Obstetrics and Gynecology, Kyorin University Hospital

キーワード :

【緒言】
妊娠28週未満の前期破水(pPROM)症例は,在胎週数が早いほど予後不良となる為,可能な限り妊娠期間を延長させるべきである.しかし,子宮内炎症を認める場合は,早期に児を娩出しなければfetal inflammatory response syndrome(FIRS)をきたし,児に敗血症,脳室周囲白質軟化症,頭蓋内出血,壊死性腸炎,慢性肺疾患などを生じさせ予後不良となることから,分娩の時期の決定は難しい.また,妊娠26週未満の破水例では羊水量が保たれている児の予後は良好であるが,羊水過少例は妊娠期間を延長しても,肺低形成を高率に生じ,きわめて予後不良である.今回我々は,妊娠24週に前期破水を来した二絨毛膜二羊膜性双胎に,胎児肺形成を評価し保存的管理を行い,良好な予後を得た一例を経験したので報告する.
【症例】
24歳0経妊0経産.hMG-hCG療法後三胎妊娠成立し,他院にて減胎手術を施行後,妊娠14週二絨毛膜二羊膜性双胎にて当院紹介となった.妊娠18週子宮収縮と性器出血を認め,切迫流産の診断で入院した.
妊娠24週先進児が破水し,破水翌日には,破水児の羊水ポケット(AFP)は0cm,未破水児のAFPは2.5cmとなった.母体感染徴候は認めなかった.羊水が再貯留しない場合,破水児は肺低形成を生じる可能性が高い.しかし,妊娠24週における新生児の予後は悪いことから,未破水児の発育を期待し,患者と家族に十分説明の上,妊娠継続した.その間,超音波断層法にて肺面積,肺胸郭断面積比,胸囲腹囲比,羊水量を測定,胎児呼吸様運動を観察し,胎児の肺形成を評価した.また妊娠28週以降は,腟に流出した羊水中肺サーファクタントプロテインA(SP-A)を測定した.

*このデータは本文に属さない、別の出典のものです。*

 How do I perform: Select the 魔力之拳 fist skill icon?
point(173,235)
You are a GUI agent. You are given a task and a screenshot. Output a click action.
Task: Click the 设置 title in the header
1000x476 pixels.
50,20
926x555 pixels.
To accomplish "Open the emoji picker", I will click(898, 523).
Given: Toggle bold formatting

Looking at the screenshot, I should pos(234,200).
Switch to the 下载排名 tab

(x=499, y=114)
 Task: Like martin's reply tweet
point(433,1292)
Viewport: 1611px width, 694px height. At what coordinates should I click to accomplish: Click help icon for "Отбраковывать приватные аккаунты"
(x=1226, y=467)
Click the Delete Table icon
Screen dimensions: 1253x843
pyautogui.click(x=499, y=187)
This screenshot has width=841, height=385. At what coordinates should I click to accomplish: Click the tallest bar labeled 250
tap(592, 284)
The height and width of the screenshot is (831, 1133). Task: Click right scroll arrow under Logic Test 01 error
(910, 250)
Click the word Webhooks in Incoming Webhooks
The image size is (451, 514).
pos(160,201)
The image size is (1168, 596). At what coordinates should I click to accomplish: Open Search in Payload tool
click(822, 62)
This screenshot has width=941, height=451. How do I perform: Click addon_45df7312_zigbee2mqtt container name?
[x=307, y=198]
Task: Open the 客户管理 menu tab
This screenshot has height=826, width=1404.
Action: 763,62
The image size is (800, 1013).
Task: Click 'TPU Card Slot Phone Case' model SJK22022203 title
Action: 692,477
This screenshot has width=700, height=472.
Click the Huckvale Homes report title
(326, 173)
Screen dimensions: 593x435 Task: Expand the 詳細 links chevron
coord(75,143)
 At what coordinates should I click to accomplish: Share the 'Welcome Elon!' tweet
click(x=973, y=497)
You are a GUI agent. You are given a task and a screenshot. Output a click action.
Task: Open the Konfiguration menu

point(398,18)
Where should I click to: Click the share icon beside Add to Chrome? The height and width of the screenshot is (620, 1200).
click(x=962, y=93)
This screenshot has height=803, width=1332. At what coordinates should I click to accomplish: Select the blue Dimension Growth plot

破水児のAFPは2cm以上に増加することはなく,超音波断層法における評価項目のうち肺面積は正常下限以下であり肺低形成が推測されたが,他の超音波断層法による評価項目は肺低形成を示唆しなかった.胎児心拍モニタリングはreassuring fetal statusを示した.SP-Aは,妊娠28週62.8ng/ml(カットオフ参考値420ng/ml)から妊娠31週303ng/mlまで増加し肺成熟傾向が示唆された.妊娠31週4日陣痛発来したため帝王切開術を施行した.第1子(破水児)は1419g,アプガールスコア1分値4点,5分値8点.陥没呼吸著明であり人工呼吸器管理,サーファクタント投与を行った.胸部単純写真上明らかなRDSの所見を認めず,Dry lung syndromeと考えられた.日齢5には呼吸状態改善したため抜管し,以降合併症なく発育順調であり,日齢70(修正妊娠41週4日)に退院した.第2子(未破水児)は1313g,アプガールスコア1分値3点,5分値8点.出生時一過性多呼吸のため酸素投与のみ行い,経過良好にて第1子と同日退院した.
【考察】
双胎妊娠におけるpPROM症例は,単胎妊娠と異なり羊水量が少ないことによって生じる圧迫の影響が明らかでなく,羊水量も誤って評価されることがある.また肺形成の評価は,超音波断層法による確実な評価ができないことから,複数の評価項目を測定することや,他の方法も参考にする必要がある.本症例の早期娩出は,未破水児も早産のリスクを負うことになることから,分娩時期の決定は熟慮が求められる.